You might be familiar with the saying “The only constant in life is change”. What makes this saying even more convincing is the fact that we live in a world run by technologies that are changing by the second, and so are the customers’ expectations when they interact with it. With ever-changing technologies and customers’ expectations, marketing needs to evolve too.

Brands have to understand the customers’ interests, needs, and motivations as they interact with the brand in order to offer the best marketing solutions. To execute, analyze and improve a brand’s marketing across the customer lifecycle, marketers must adapt a group of technologies, known as Marketing Technology Stack, or Martech Stack. The purpose of optimizing this set of tools is to make difficult marketing processes easier, more efficient, and help marketing teams be more productive and generate better results. In other words, marketing technologies are used to streamline internal collaboration, analyze the performance of marketing campaigns, and conduct personalized and proactive communication with their customers online.

Enhancing User Journey’s through Consumer Behaviour analysis

There is not a one-size-fits-all approach to building the best martech stack. Depending on what type of business a brand is, that will impact which technologies the brand might find important. The brand has to attract, engage, analyze and optimize their users’ experiences. One way to do that is through Digital Experience Optimization (DXO). DXO is the ongoing process of understanding customers and providing the best possible experience for them across all touchpoints through experimenting, testing, and iterating repeatedly. Through Digital Experience Optimization, businesses have the resources to get real-time, data-informed views on their customers which will help them better understand how they should build their marketing strategies and their Martech stack. Simply put, the point is that it is not a question of whether a brand can afford to invest in analytics, it is a question of whether they can afford not to.

Architecting DXO

DXO is built upon four base elements: identifying, hypothesizing, testing, and evaluating. To identify the customers’ likes and needs, one has to get to know them. Having general data, like age and sex, will not give out the needed insight to identify the customers’ preferences. To meet the customers’ expectations, the brand has to understand how they behave and what triggers their actions across any and all touchpoints where they may interact with the brand.

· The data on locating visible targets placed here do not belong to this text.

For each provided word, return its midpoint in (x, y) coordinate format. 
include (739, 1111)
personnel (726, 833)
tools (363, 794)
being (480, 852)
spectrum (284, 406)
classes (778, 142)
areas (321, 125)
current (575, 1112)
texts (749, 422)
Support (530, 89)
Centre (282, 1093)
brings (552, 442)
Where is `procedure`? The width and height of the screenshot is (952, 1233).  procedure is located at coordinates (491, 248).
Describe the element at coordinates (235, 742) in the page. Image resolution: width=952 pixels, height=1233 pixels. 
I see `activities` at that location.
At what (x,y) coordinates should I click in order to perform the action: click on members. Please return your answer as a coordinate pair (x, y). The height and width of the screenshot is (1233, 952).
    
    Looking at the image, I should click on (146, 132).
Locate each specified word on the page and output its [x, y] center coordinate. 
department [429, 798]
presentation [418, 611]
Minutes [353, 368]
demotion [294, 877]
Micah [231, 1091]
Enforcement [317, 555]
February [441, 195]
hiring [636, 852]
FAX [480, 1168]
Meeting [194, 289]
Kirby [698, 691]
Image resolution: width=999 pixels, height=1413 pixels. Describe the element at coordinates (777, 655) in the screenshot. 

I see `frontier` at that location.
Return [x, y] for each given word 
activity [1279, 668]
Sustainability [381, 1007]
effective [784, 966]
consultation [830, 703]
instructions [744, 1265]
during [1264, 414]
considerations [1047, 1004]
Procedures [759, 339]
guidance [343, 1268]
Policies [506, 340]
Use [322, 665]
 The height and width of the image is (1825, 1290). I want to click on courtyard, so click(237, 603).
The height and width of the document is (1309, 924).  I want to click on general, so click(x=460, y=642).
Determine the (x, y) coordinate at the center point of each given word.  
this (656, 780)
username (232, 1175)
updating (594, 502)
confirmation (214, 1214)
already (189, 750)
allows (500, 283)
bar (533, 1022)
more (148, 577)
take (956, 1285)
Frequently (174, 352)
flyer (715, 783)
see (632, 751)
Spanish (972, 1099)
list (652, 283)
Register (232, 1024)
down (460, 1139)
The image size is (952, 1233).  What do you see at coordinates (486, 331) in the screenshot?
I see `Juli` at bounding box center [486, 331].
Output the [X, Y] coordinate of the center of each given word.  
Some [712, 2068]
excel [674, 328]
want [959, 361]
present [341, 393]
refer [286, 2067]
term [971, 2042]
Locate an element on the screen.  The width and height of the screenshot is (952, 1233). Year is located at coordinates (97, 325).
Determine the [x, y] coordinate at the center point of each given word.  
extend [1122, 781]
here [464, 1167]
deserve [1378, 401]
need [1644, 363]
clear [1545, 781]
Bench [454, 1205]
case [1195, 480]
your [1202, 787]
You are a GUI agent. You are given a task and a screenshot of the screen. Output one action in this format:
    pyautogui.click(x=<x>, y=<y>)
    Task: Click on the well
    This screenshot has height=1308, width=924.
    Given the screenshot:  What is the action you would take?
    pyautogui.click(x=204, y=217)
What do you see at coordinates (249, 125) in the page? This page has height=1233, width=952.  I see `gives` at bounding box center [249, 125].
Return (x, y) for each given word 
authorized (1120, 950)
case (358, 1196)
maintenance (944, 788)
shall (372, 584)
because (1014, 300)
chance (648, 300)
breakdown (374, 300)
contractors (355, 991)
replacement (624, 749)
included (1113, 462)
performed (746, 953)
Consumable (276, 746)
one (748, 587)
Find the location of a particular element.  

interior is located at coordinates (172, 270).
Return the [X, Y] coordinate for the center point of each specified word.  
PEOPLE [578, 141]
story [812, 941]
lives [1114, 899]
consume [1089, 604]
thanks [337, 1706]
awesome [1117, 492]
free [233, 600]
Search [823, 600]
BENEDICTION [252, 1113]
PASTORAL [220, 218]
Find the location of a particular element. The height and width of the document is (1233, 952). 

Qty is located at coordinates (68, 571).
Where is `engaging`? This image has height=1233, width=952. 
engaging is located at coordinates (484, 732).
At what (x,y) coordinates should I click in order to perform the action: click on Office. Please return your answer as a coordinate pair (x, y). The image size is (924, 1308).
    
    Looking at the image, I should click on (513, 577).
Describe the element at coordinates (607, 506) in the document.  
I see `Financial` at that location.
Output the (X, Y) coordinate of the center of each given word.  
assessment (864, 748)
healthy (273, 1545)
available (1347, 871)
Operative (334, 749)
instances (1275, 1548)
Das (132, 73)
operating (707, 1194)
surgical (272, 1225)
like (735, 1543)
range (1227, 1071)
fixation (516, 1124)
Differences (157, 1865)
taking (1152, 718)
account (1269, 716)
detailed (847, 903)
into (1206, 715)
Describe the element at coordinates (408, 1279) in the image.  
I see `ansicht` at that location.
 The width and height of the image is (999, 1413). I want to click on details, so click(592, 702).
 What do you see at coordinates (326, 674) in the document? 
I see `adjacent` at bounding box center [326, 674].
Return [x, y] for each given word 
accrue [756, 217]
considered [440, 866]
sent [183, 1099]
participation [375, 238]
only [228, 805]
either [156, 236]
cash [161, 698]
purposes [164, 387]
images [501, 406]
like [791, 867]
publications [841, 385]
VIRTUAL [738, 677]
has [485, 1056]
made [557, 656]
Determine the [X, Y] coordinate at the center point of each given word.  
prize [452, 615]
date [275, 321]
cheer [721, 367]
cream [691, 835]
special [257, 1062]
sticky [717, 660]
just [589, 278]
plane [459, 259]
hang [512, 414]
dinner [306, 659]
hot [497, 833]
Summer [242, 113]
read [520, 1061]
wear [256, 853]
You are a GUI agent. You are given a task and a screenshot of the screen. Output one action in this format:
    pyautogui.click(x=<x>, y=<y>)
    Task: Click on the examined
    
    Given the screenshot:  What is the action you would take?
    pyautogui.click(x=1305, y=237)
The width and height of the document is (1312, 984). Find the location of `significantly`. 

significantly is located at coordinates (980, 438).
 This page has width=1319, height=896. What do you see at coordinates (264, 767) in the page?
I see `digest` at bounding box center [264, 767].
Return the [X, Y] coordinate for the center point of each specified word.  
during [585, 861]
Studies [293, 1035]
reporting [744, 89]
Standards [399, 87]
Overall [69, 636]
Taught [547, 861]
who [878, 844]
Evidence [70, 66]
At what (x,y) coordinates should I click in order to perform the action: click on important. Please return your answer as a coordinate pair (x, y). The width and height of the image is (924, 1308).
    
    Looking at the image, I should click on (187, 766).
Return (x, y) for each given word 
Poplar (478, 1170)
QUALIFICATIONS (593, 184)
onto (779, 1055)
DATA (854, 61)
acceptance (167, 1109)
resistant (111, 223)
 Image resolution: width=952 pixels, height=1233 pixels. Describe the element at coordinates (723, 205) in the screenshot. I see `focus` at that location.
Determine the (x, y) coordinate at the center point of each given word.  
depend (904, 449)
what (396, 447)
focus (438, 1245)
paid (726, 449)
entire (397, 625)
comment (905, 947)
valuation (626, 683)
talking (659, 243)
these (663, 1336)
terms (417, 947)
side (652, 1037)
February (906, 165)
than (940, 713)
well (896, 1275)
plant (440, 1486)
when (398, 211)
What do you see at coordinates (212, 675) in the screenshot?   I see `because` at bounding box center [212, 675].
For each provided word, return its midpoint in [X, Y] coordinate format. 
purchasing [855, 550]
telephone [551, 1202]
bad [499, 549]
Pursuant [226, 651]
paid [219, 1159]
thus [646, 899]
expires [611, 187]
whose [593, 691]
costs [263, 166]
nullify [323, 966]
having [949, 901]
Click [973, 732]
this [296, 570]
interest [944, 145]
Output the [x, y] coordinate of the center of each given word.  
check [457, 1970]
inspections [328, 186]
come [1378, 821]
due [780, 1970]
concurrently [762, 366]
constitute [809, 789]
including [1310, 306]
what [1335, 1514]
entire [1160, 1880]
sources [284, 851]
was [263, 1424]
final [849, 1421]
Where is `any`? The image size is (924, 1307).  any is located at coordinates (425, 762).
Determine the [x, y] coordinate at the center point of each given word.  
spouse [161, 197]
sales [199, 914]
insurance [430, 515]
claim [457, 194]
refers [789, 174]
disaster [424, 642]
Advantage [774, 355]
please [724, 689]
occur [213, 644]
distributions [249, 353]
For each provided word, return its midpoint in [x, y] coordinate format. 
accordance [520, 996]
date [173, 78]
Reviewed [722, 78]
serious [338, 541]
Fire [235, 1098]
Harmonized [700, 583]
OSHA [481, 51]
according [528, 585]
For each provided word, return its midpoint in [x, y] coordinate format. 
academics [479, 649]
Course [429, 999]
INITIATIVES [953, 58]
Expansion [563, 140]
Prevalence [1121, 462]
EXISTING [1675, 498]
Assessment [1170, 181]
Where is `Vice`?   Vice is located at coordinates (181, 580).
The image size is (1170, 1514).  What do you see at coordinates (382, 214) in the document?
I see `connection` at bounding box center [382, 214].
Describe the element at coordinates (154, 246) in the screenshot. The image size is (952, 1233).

Of course, even with the more detailed information, the brand can only hypothesize how a potential tweak of the experience might result in consumer behavior. Therefore, not to hypothesize only, testing comes in hand. To confirm what will work best from the marketing strategy, the brand can engage A/B and Multivariate testing to determine successful consumer journey results. Analyzing the results and evaluating them is the next step. Based on the outcome, the brand then can choose to implement the proposed marketing strategy, make adjustments based on learnings and test again, or go back to brainstorming for other options.

Applying DXO

Digital Experience Optimization, as well as Martech Stack, is to do more with less. To epitomize all the benefits, brands will gain the following:

  • They match the brand’s goal with the customers' expectations;

  • Rich experience with touchpoint optimization;

  • Holistic visibility of customer data;

  • Ability to build customer-centric approach;

  • Optimal content usage;

  • Ability to optimize team productivity.

Despite the fact that a marketer’s main focus is on how to deliver an ideal series of interactions to their customers, these customers are only humans. These human customers do not analyze their interactions individually and then arrive at a satisfaction level as a result of aggregation of secluded interactions throughout the brand’s platform. They only remember the impression they got from interacting with the brand’s platform, if it met their expectations, and if they would use that platform again. Thus, a marketer’s goal is to always come up with ideas on how to deliver the seamless digital experiences the customers expect - and to boost conversion while locking in loyalty.